Greatness finds DIIV as the band play their first London show in four years


As feedback murmured steadily, a faux television guru appeared on the projected screen behind the stage to inform the audience crammed into Kentish Town Forum: “This is not a melody within your ears, but a method to unlock the deeper potential within you”. It seemed like an address directed at DIIV themselves however. 

The Brooklyn shoegazers have been on a turbulent journey over the past decade or so, one marred by personal demons and inter-band fallouts. With their impending fourth album, Frog In Boiling Water, they’ve started a new chapter, and are seemingly ready to realise their full potential. 

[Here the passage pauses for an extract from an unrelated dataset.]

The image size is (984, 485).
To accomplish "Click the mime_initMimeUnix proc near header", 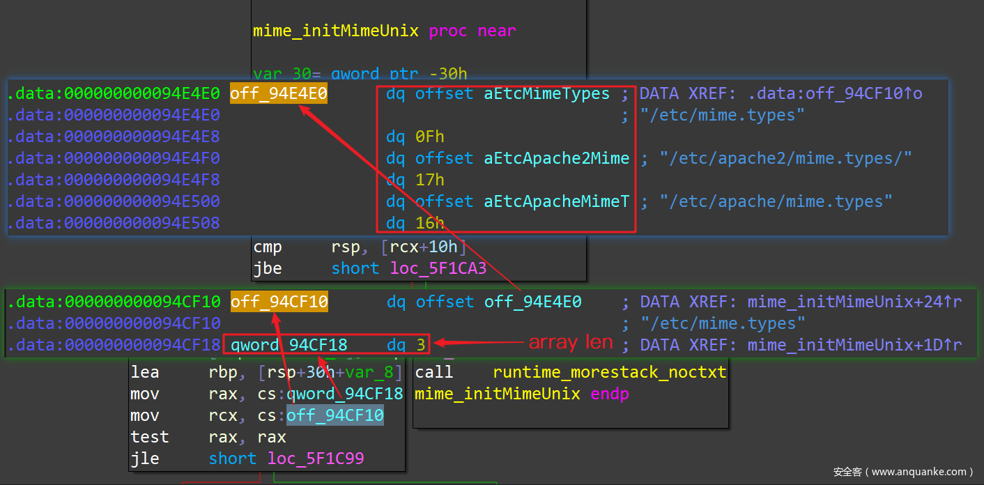I will (x=384, y=31).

Entering the stage to the enlightened message, bespectacled bandleader Zachary Cole Smith, swamped in oversized clothing, looked half his nearly-forty-years of age, remarkably. With a sheepish hello, DIIV warmed up with tentative opener ‘Like Before You Were Born’ before pulling out ‘Under The Sun’ and their recent droning single ‘Brown Paper Bag’. The latter reflects on the band’s personal troubles, as Cole delicately muttered: “Quietly swept away, I circle the drain”, admitting to being a waster who nearly wasted his talent. The billowing shrouds of smoke can’t shield his candour, given the lyrics were intentionally laid bare on the screen behind the four-piece.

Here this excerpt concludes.